Health benefits: these oats are high in fiber and probiotics. Soaking oats in yogurt makes them easier to digest and more nutritious as well. Adding nuts increases the protein and healthy fat content.
Lunch: Tilly Salad
After a morning exploring the beach, we came back to the van and made Tilly Salad. This is a flavor-packed, low carb, salad bowl with tangy vinegar, creamy tzatziki, and crunchy bell peppers. I like a robust salad (meaning it’s got protein and healthy fats too), because it is filling and nutritionally complete. The only extra dishes that get dirty are a cutting board and knife (or use a knife and disposable paper plate).

How to make Tilly Salad:
Tilly Salad is easy to make.
- Grab a cutting board and cube some pepper-jack cheese (or your cheese of choice) and slice up ½ each of red and yellow bell peppers and ¼ onion.
- Layer into a bowl: mixed baby lettuce, peppers, onion, cheese, and canned chicken breast (drained).
- Then top with a large dollop of tzatziki sauce, a splash of balsamic vinegar, and a pinch of salt.

Tip for newer van owners: use the rainfall feature on your kitchen faucet sprayer for gentle but thorough veggie washing.
Health benefits: high in protein, fiber, antioxidants, and healthy fats.
Dinner: One-skillet Sausage, Potato & Veggies
I often have more time and I’m more inclined to cook a bigger meal, though sometimes I’ve got more leisure time at lunch, and then I might switch up lunch and dinner. For dinner this night, I made a home-style sausage, potato, and veggie meal. And it used up the rest of the peppers from lunch!

How to make One-skillet Sausage, Potato & Veggies:
- Cut small potatoes into ¼ inch wide slices, which allows them to cook quickly and absorb flavor.
- Add them to a cold skillet, cover them with water, put the lid on mostly and cook them til tender (10-12 minutes).
- While they cook, chop up bell peppers and an onion, and get from the fridge two sausages (I used Niman Ranch Sweet Italian Sausages which are fully cooked and nitrate free.)
- Drain the water from the potatoes, set the potatoes aside on a plate, and wipe the skillet with a paper towel to dry it a bit.
- Add olive oil and the sausage to the skillet and cook the sausages til brown on each side (about 3 minutes each).
- Then add the peppers and onion to the skillet and partially put the lid on.
- When the onions and veggies are beginning to brown (about 5 minutes), add back in the potatoes, add a little more oil if needed, and cook a few more minutes until potatoes turn golden and a little crispy on the edges.
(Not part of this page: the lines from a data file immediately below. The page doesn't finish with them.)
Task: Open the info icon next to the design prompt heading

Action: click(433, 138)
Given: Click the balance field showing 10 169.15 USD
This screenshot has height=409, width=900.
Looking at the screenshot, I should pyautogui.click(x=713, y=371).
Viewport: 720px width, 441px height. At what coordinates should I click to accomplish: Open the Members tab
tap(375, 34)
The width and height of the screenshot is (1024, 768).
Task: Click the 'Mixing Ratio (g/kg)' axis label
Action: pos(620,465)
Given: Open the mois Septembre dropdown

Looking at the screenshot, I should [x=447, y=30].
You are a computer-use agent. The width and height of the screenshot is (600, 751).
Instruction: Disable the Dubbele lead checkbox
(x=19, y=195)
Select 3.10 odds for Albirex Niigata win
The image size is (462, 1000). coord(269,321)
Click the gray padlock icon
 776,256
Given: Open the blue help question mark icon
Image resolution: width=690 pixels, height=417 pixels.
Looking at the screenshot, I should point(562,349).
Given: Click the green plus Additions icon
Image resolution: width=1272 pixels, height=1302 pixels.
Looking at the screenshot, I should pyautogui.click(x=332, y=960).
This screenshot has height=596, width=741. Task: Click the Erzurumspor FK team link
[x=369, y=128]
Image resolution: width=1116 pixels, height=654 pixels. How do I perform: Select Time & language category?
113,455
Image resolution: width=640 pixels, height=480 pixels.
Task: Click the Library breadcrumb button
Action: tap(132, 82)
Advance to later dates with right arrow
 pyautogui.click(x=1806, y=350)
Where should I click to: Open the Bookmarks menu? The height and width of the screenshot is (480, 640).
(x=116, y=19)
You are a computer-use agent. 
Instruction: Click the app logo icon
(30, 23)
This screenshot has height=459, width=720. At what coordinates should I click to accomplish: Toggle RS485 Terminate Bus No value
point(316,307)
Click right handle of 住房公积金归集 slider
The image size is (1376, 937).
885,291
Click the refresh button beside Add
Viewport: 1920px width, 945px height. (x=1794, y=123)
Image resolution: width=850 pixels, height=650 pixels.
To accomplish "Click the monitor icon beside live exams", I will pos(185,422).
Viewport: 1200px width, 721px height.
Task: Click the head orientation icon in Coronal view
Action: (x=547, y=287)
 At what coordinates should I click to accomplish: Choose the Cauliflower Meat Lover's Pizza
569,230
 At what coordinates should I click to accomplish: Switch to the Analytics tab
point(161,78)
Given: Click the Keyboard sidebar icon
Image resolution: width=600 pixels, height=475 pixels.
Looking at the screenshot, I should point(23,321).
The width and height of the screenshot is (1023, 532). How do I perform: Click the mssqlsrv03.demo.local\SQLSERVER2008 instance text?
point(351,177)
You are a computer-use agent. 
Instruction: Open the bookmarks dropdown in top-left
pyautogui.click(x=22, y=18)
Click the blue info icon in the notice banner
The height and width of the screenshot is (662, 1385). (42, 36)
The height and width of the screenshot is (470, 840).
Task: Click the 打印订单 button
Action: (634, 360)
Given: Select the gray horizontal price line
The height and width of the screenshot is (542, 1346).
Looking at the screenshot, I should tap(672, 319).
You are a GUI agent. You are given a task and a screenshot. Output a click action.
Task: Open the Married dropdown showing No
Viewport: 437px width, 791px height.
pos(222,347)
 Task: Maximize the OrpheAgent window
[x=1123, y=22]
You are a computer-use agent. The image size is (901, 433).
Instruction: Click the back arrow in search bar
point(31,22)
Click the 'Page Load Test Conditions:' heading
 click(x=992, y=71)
Serve up and enjoy! (I used the potato-holding plate also to eat from. Fewer dishes!) This is a great meal by itself. Or add microwavable green beans-in-a-bag for extra veggies.
Health benefits: good protein, healthy fats, fiber, low-carb if you keep the potatoes minimal and add extra veggies or side veggies.
I have to mention that the Pleasure-Way’s induction burner stove has been a big upgrade for me. There’s no need to open the windows and run the fan like I used to with a propane stove, which means that in cool evenings I can stay warm in my van while I cook. On this chilly winter evening, I was quite content to do just that!
In sum, van-life brings unique challenges to mealtime, but the Pleasure-Way OnTour 2.2 kitchen makes healthy eating on the road not just possible but joyful for me. With basic pantry staples, a few flavorful ingredients, and simple cooking methods, home-style nutritious meals can be had anywhere we choose to travel in our van.